From Heathrow to Newport – Legal Complexity in Consenting Major Schemes

Tue, 18 Jun 2019

The Westminster government’s plans for a new runway at Heathrow have received a green light from the Planning Court.  The Welsh Government’s plans for major improvements to the M4 have been given a red light from, well,… the Welsh Government.  We attach a summary of the main issues in each case and here seek to identify:

  • Some learning points for planning professionals, whether interested in infrastructure schemes or not;
  • The practical consequences of the legal issues which arose.

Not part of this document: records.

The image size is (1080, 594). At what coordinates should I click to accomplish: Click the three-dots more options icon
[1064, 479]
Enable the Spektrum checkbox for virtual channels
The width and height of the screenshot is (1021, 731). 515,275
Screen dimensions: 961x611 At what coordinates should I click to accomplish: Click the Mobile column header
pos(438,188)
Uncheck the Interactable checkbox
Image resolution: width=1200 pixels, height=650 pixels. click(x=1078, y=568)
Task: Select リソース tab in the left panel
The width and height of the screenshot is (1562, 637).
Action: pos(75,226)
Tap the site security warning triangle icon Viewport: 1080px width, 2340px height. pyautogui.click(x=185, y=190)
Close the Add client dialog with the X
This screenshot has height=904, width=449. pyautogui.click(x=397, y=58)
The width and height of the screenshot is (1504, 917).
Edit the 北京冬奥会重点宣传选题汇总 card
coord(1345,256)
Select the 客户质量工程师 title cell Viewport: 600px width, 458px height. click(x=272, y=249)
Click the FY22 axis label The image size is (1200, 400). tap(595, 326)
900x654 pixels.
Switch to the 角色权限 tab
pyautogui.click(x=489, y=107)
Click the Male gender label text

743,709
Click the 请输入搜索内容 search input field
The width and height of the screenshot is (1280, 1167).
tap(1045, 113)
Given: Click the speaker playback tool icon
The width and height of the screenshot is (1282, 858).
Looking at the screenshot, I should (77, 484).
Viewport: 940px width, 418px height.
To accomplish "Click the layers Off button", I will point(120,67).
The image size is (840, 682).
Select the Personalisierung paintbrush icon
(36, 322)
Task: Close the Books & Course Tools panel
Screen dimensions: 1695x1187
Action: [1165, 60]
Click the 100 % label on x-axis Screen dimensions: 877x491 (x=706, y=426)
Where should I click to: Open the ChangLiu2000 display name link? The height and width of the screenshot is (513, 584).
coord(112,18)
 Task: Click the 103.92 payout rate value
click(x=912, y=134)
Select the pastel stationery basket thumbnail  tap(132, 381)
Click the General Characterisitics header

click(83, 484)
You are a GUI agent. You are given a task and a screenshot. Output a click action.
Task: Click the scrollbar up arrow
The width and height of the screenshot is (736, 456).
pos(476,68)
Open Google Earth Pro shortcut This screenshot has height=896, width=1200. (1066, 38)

Bats and other European Protected Species (“EPS”) are a frequent feature of scheme assessment.  The upshot is that a non-specialist decision maker is faced with technical assessment, a statutory consultee’s response and both a legal and a policy framework to apply.  Despite the occasions on which the courts have had a go at straightening out and explaining the legal steps, we still see difficulty.  So, in the M4 Inquiry, the Wildlife Trusts submitted that the Inspectors had to be sure of no effect on bats before they could recommend that the orders be made.  But the Inspectors disagreed.  They understood that they were dealing with an EPS and the overall balancing exercise and in particular whether or not NRW would be likely to grant any licence which was necessary.  Even then, the parties managed to make the test more complicated than it needed to be with a double negative – whether “it is not unlikely to issue a licence”.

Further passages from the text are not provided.